─── Blok Teks
Senin, 18 Desember 2023

KH. MUHAMMAD SALEH

 


KH. Muhammad Saleh bin KH. Abdussamad, lahir di Desa Murung Panti, Kecamatan Babirik, Kabupaten Hulu Sungai Utara. Perjalanan hidup beliau diantaranya adalah memperdalam ilmu agama di kota suci Makkah al-Mukarramah selama kurang lebih 16 tahun. Dimulai semenjak beliau pergi ke Mekkah bersama kakek beliau pada tahun 1902. Dan pada tahun 1918, saat masih berkecamuk perang dunia ke-2, dengan menumpang kapal Inggris beliau kembali ke tanah kelahiran.

Dengan bekal pengetahuan agama yang dimiliki, kemudian beliau mendakwahkan agama kepada masyarakat, terutama dalam pengajaran fiqih. Banyak para tuan guru yang berguru dengan beliau, diantaranya Tuan Guru H. Muslim (desa Rantau Bujur), KH. Muhammad Rasyid (desa Pajukungan) sering berkonsultasi dan bermudzakarah tentang berbagai permasalahan agama.
──────
─── Data Sumber
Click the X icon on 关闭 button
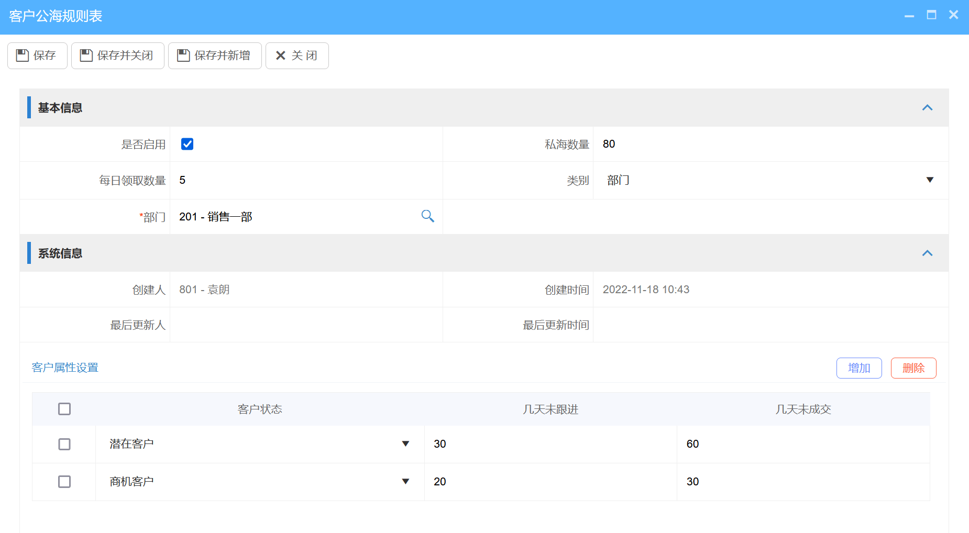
──────
**Tugas Diberikan 1:** Tentukan apakah setiap pernyataan berikut sesuai dengan teks tentang KH. Muhammad Saleh, lalu jawab ya atau tidak disertai kutipan persis kata-kata teks yang menentukan: (a) KH. Muhammad Saleh lahir di Desa Murung Panti; (b) beliau pergi ke Mekkah bersama ayahnya pada tahun 1902; (c) pengajaran agama yang beliau berikan kepada masyarakat terutama dalam bidang fiqih.
**Tugas Diberikan 2:** Lanjutkan teks tentang KH. Muhammad Saleh mulai dari kalimat terakhirnya.

**Jawaban Benar 1:**
(a) Ya: "lahir di Desa Murung Panti, Kecamatan Babirik, Kabupaten Hulu Sungai Utara"
(b) Tidak: "Dimulai semenjak beliau pergi ke Mekkah bersama kakek beliau pada tahun 1902."
(c) Ya: "terutama dalam pengajaran fiqih"

**Jawaban Benar 2:**
Dalam menjalani kehidupan, beliau berpedoman kepada dua prinsip, yaitu melakukan Kasybus syakhsiyah (berusaha kreatif) untuk dunia, dan ‘amalul istiqamah untuk kehidupan akhirat. Sehingga dengan itu, selain mengajar ilmu agama, beliau juga menjadi agen kitab, menjadi penyalur dari penerbit Maktabah albabi, Mesir, untuk disalurkan ke Nagara, Alabio, Kelua, Barabai, dan sebagainya.

Beliau berpulang kerahmatullah pada tahun 1956. Di antara keturunan beliau yang menjadi ulama besar di Banjarmasin, adalah cucu beliau sendiri yaitu KH. Abdussyukur al-Hamidy.

Muallim BUSIRI HAMDAN

 


Muallim Busiri Hamdan, lahir di Kecamatan Amuntai Tengah, Jum’at, 26 Oktober 1984 H (bertepatan dengan   17 Safar 1440 H ). Adalah putra dari KH. Mahlani Hamdan (Pimpinan Pondok Pesantren “Darussalam” Muara Tapus, Amuntai).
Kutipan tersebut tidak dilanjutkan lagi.